Physical Examination
  • Quiet, hypodynamic heart with cardiomegaly suggests pericardial effusion.

Complications
  • Cardiac Tamponade

  • Chronic pericarditis: May lead to constrictive pericarditis.

Cardiac Auscultation Findings
  • Pericardial Friction Rub: Cardinal sign (may require exercise/continuity of auscultation with posture changes to elicit).

  • Distant Heart Sounds: Suggests pericardial effusion.

  • Ewart's Sign: Suggests large effusion.

Laboratory Findings
  • Elevated White Blood Count

  • Elevated Cardiac Enzymes (e.g., troponin)

  • Elevated C-reactive Protein and Erythrocyte Sedimentation Rate: Confirms inflammation.

Electrocardiogram Findings
  • Elevated ST Segments with upright T waves (hours to days; classic finding).

  • PR Segment Depression: Common finding.

  • Sinus Tachycardia

  • Reduced QRS Voltage throughout the ECG.

  • Electrical Alternans: Suggests large effusion.

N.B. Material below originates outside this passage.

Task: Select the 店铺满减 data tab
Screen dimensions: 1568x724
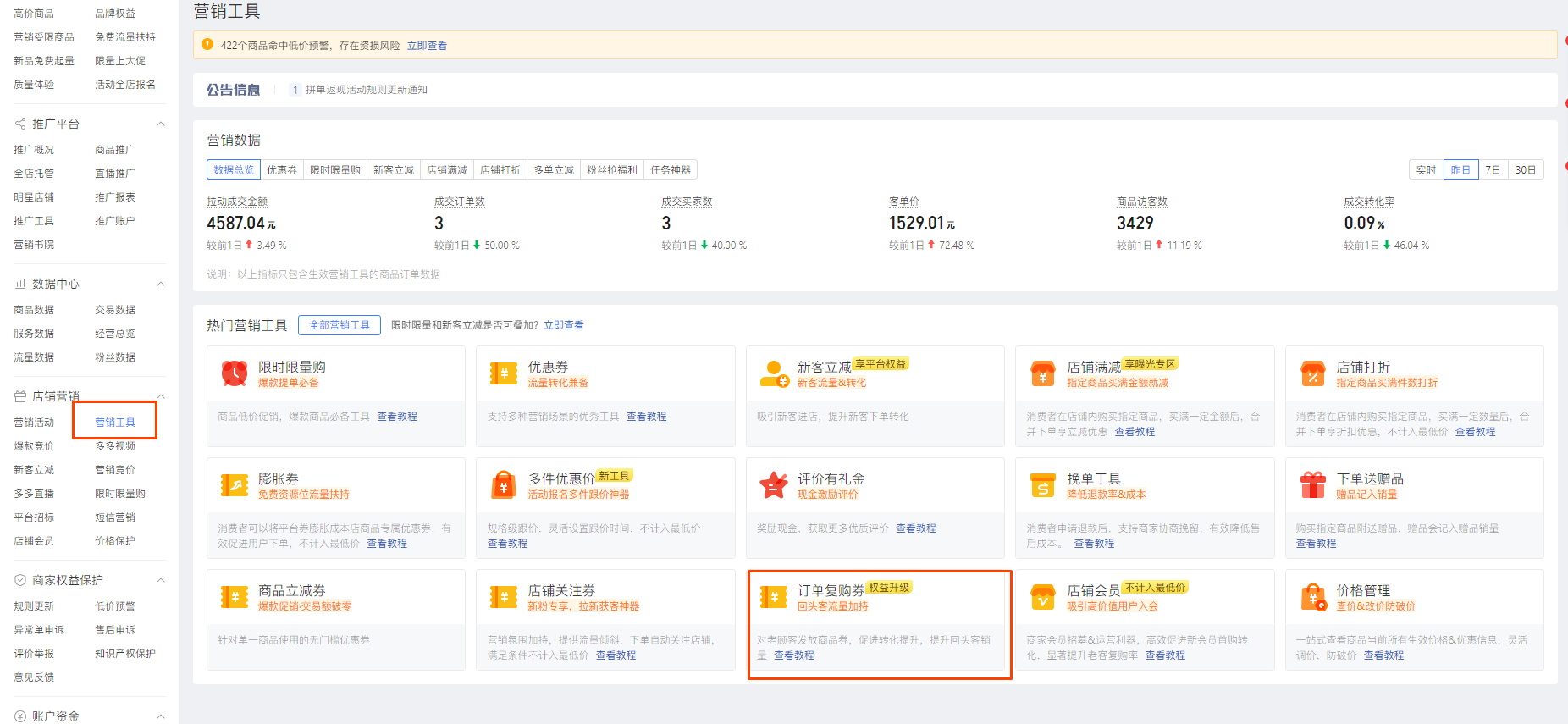Action: pyautogui.click(x=447, y=170)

  • Rhythm disturbances (e.g., atrial fibrillation, atrial flutter, supraventricular tachycardia).

Imaging Studies
Chest X-ray/CMR/CT
  • Cardiomegaly with clear lungs may indicate pericardial effusion.

  • Noncalcified pericardial thickening.

  • Enhancement of the thickened visceral and parietal surfaces of the pericardial sac with contrast.

  • CMR/CT may assist in characterizing the effusion.

Cardiac Catheterization
  • Limited role; assess diastolic intracardiac pressures.

Medical Treatment
  • Treat underlying etiology (e.g., uremia).

  • Restrictions on exercise.

  • Analgesics (e.g., aspirin, indomethacin, ibuprofen).

  • Steroid Therapy: (e.g., prednisone).

  • Immunosuppression Therapy for recurrent pericarditis (e.g., colchicine, azathioprine).

Surgical Treatment
  • Procedure Options:

    • Pericardiocentesis: To relieve tamponade or identify the etiology.

    • Pericardial Window: May allow for biopsy.

    • Pericardiectomy.

Imaging Techniques (M-mode/2D)
  • Echocardiography:

    • Shows echo-free space and swinging heart may suggest large effusion.

  • Doppler Studies:

    • Significant respiratory variation of valvular peak velocities suggests cardiac tamponade.

  • Transesophageal Echocardiography may improve detection.

Important Note
  • Patients with pericarditis may not show pericardial effusion on echocardiography (dry pericarditis).

  • Large effusions can obscure diagnosis accuracy until resolved; certain findings suggest full workup delays.